Given a very huge file (one that may not fit into several computer's hard disk), find the top K most frequent words in that file.
If the file was a regular one, following steps would have given the top K most frequent words:
1) Load the given file into RAM.
2) Split the big string into words using white-space and punctuation-marks as separator.
3) Put each word into a hash-map where word is key and frequency is value.
4) Find the top K most frequent words by using a min-heap, sorted on frequency.
(Note: A min-heap is required here, not max-heap)
Heap usage will give N*logK performance.
If the file is extremely large such that it cannot be loaded into RAM of one machine, then multiple threads may be launched to load small parts of file into memory and then apply the above algorithm. Assumption here is that the entire dictionary of words in the file is small enough to be loaded into RAM.

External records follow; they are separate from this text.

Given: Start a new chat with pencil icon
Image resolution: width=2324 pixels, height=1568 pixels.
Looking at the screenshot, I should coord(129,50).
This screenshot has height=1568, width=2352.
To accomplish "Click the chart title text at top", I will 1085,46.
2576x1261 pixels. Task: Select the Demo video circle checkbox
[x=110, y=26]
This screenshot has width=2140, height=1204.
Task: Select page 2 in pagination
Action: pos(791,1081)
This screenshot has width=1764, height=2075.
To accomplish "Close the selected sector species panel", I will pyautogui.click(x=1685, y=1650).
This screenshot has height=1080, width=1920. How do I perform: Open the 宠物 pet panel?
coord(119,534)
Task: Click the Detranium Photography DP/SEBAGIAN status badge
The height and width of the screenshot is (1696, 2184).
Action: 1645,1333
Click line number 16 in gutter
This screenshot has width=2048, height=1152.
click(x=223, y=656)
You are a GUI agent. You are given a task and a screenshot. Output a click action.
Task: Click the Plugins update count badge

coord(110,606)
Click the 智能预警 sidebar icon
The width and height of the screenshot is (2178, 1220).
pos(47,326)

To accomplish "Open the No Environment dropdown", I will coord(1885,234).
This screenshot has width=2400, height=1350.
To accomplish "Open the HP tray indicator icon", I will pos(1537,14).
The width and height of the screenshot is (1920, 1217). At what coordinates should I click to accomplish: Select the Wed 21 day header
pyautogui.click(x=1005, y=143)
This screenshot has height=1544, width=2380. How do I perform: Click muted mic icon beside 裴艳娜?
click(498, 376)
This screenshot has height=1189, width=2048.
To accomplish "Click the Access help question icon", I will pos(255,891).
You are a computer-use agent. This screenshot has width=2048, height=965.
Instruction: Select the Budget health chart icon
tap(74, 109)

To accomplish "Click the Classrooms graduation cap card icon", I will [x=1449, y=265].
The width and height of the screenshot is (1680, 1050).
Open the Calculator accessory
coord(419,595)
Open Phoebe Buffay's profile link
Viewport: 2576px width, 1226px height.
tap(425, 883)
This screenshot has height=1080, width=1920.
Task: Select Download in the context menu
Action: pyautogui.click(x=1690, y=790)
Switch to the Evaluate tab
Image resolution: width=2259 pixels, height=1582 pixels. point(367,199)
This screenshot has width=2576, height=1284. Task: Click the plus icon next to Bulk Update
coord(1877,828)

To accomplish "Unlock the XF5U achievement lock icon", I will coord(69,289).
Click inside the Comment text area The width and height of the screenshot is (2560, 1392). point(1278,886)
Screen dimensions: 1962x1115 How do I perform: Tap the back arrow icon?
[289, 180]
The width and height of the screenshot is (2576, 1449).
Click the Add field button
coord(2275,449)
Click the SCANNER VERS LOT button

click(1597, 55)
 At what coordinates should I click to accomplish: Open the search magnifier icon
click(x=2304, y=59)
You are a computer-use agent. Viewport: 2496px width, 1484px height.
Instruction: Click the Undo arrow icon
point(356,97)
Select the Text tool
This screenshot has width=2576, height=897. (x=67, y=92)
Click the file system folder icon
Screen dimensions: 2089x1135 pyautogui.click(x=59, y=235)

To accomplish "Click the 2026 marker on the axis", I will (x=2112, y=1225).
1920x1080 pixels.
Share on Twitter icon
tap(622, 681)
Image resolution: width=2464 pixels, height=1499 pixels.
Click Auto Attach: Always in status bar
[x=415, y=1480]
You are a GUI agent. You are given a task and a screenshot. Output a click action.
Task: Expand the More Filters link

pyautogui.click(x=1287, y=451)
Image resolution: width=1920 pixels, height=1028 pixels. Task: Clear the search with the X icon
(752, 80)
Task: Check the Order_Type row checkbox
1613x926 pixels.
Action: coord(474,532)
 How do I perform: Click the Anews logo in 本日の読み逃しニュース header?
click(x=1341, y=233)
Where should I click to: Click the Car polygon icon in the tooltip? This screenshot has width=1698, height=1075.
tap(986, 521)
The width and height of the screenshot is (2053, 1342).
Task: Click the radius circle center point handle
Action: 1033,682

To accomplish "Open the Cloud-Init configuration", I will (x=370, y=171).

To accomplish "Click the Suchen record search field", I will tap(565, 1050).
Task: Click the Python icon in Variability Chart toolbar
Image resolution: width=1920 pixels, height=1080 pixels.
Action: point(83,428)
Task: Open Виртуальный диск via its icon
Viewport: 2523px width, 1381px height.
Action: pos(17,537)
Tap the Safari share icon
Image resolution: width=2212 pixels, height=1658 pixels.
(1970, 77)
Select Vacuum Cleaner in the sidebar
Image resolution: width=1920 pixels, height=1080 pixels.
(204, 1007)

Now if the dictionary is also so huge that it cannot fit one machine's RAM, then this problem cannot be solved with one machine. Multiple machines are required which will count the word frequency after loading pieces of file. But if the file is equally divided among different machines, then results of individual machines will need to be merged. This is so because same word may be present in different pieces of the file. Plus, the full dictionary would be required on each machine which is again not possible due to huge size of dictionary.
Use word.hashCode() % numProcessingMachines to get the machine number which will process that word. This approach will evenly distribute all the words on all the processing machines and can even be done in parallel on chunks of file. Each machine will roughly receive an equal number of words and will also contain only a chunk of the dictionary.
After this step, we need to find K most frequent words whose frequencies are already present on the processing machines. Take 2 machines at a time and find their K most frequent words by using a max-heap. numProcessingMachines/2 tasks can do this in parallel. Then again merge these K heaps, 2 at a time until only one heap is left.
You have the K most frequent words of this extremely huge file and a comparably huge dictionary.